Directions for this task
A complete, exact copy of the records below is the required result.

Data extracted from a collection

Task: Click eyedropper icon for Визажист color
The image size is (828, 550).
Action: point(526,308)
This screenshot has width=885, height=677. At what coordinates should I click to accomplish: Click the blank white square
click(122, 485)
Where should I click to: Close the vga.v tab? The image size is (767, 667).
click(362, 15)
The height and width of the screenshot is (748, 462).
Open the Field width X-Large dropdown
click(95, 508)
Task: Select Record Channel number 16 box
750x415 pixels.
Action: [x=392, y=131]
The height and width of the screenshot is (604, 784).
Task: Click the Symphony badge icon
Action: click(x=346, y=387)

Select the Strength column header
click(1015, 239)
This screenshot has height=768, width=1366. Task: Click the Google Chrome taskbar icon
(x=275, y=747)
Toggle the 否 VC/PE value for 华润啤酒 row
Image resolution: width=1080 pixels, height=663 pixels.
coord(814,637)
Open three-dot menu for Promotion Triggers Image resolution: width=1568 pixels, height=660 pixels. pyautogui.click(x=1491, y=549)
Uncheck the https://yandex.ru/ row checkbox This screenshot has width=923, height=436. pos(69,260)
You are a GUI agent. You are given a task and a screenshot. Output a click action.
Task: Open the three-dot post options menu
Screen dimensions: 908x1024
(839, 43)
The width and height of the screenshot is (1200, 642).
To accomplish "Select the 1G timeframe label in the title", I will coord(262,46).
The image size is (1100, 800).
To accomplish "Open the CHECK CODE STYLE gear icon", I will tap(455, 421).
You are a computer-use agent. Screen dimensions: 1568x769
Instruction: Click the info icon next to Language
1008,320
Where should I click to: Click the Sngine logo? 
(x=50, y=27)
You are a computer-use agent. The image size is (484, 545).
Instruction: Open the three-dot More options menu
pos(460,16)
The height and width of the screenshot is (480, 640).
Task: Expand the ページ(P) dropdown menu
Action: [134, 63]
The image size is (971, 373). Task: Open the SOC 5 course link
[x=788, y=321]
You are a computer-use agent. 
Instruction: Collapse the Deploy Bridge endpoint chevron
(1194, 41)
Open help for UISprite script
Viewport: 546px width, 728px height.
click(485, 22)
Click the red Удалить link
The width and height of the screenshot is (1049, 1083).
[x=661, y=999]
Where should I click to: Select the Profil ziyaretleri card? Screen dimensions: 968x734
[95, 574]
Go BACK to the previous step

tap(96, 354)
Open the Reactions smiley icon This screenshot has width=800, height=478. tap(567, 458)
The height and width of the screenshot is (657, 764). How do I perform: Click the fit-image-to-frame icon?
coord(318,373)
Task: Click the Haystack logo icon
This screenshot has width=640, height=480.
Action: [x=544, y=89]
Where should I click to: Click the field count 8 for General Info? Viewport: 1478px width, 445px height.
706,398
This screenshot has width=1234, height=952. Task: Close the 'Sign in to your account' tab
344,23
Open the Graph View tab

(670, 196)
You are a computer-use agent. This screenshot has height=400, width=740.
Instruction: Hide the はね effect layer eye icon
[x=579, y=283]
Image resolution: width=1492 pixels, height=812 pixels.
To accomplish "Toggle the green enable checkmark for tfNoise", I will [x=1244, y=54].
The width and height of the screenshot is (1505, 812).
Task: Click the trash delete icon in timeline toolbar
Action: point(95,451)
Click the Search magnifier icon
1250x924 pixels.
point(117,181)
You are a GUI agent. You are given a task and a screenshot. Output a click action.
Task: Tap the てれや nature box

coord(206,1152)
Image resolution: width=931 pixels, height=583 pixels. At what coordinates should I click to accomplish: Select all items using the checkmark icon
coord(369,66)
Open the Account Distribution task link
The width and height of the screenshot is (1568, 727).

Exercise response
Task: Click eyedropper icon for Визажист color
The image size is (828, 550).
Action: point(526,308)
This screenshot has width=885, height=677. At what coordinates should I click to accomplish: Click the blank white square
click(122, 485)
Where should I click to: Close the vga.v tab? The image size is (767, 667).
click(362, 15)
The height and width of the screenshot is (748, 462).
Open the Field width X-Large dropdown
click(95, 508)
Task: Select Record Channel number 16 box
750x415 pixels.
Action: [x=392, y=131]
The height and width of the screenshot is (604, 784).
Task: Click the Symphony badge icon
Action: click(x=346, y=387)

Select the Strength column header
click(1015, 239)
This screenshot has height=768, width=1366. Task: Click the Google Chrome taskbar icon
(x=275, y=747)
Toggle the 否 VC/PE value for 华润啤酒 row
Image resolution: width=1080 pixels, height=663 pixels.
coord(814,637)
Open three-dot menu for Promotion Triggers Image resolution: width=1568 pixels, height=660 pixels. pyautogui.click(x=1491, y=549)
Uncheck the https://yandex.ru/ row checkbox This screenshot has width=923, height=436. pos(69,260)
You are a GUI agent. You are given a task and a screenshot. Output a click action.
Task: Open the three-dot post options menu
Screen dimensions: 908x1024
(839, 43)
The width and height of the screenshot is (1200, 642).
To accomplish "Select the 1G timeframe label in the title", I will coord(262,46).
The image size is (1100, 800).
To accomplish "Open the CHECK CODE STYLE gear icon", I will tap(455, 421).
You are a computer-use agent. Screen dimensions: 1568x769
Instruction: Click the info icon next to Language
1008,320
Where should I click to: Click the Sngine logo? 
(x=50, y=27)
You are a computer-use agent. The image size is (484, 545).
Instruction: Open the three-dot More options menu
pos(460,16)
The height and width of the screenshot is (480, 640).
Task: Expand the ページ(P) dropdown menu
Action: [134, 63]
The image size is (971, 373). Task: Open the SOC 5 course link
[x=788, y=321]
You are a computer-use agent. 
Instruction: Collapse the Deploy Bridge endpoint chevron
(1194, 41)
Open help for UISprite script
Viewport: 546px width, 728px height.
click(485, 22)
Click the red Удалить link
The width and height of the screenshot is (1049, 1083).
[x=661, y=999]
Where should I click to: Select the Profil ziyaretleri card? Screen dimensions: 968x734
[95, 574]
Go BACK to the previous step

tap(96, 354)
Open the Reactions smiley icon This screenshot has width=800, height=478. tap(567, 458)
The height and width of the screenshot is (657, 764). How do I perform: Click the fit-image-to-frame icon?
coord(318,373)
Task: Click the Haystack logo icon
This screenshot has width=640, height=480.
Action: [x=544, y=89]
Where should I click to: Click the field count 8 for General Info? Viewport: 1478px width, 445px height.
706,398
This screenshot has width=1234, height=952. Task: Close the 'Sign in to your account' tab
344,23
Open the Graph View tab

(670, 196)
You are a computer-use agent. This screenshot has height=400, width=740.
Instruction: Hide the はね effect layer eye icon
[x=579, y=283]
Image resolution: width=1492 pixels, height=812 pixels.
To accomplish "Toggle the green enable checkmark for tfNoise", I will [x=1244, y=54].
The width and height of the screenshot is (1505, 812).
Task: Click the trash delete icon in timeline toolbar
Action: point(95,451)
Click the Search magnifier icon
1250x924 pixels.
point(117,181)
You are a GUI agent. You are given a task and a screenshot. Output a click action.
Task: Tap the てれや nature box

coord(206,1152)
Image resolution: width=931 pixels, height=583 pixels. At what coordinates should I click to accomplish: Select all items using the checkmark icon
coord(369,66)
Open the Account Distribution task link
The width and height of the screenshot is (1568, 727).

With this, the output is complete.